“Missionaries are expected to keep regular personal journals and to write home once a week. They are not permitted to communicate with family and friends by fax or e-mail and are allowed only two telephone calls home each year, on Christmas and Mother’s Day. Collect. The telephone restriction is observed even in emergencies. When Van Noy’s younger sister was critically injured in a traffic accident a few months earlier, all communication was through an intermediary at the New York mission office. The sister recovered, but had she died, Van Noy would have been expected to remain focused on his assignment in New York and not fly home for the funeral. Missionaries are not allowed visits from family or friends during their tours either, though such draconian restrictions are not applied to the older missionaries, who are usually couples (Individual widows can serve, but widowers are not accepted).
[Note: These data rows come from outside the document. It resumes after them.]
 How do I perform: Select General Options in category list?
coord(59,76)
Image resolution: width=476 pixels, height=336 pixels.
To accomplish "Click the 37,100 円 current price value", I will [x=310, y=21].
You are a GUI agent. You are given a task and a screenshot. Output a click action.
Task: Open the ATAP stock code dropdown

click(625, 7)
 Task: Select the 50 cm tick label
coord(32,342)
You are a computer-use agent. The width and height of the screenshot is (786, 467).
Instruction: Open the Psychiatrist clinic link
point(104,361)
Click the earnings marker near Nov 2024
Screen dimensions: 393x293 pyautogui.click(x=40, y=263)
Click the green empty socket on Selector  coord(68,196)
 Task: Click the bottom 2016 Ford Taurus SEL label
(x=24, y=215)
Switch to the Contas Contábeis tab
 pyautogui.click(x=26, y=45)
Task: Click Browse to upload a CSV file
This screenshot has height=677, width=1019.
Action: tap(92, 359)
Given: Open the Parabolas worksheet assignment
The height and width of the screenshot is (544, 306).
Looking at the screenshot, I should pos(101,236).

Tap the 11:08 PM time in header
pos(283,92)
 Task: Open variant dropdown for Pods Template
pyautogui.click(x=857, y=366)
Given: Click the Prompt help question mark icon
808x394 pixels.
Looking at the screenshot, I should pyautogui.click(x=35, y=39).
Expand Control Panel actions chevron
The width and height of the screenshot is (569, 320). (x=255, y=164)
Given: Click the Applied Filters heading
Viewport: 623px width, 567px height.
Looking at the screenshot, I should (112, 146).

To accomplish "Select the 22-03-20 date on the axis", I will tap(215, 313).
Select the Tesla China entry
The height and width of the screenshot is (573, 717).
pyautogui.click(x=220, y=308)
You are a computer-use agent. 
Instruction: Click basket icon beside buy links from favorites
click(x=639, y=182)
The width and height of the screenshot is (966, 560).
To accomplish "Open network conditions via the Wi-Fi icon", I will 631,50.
“Missionaries may not date, and all contact with the opposite sex is strictly regulated. The missionary handbook warns them, ‘Never be alone with or associate inappropriately with anyone of the opposite sex. Flirting or dating is not tolerated. You are not to telephone, write to, or accept calls or letters from anyone of the opposite sex living in or near mission headquarters.’ They are advised to visit single members or ‘investigators’ (potential converts) of the opposite sex only with additional adults present, a precaution always to be carefully observed ‘even if the situation seems harmless.’”
Richard and Joan Ostling, Mormon America (San Francisco, CA: HarperSanFrancisco, 1999), 207-208.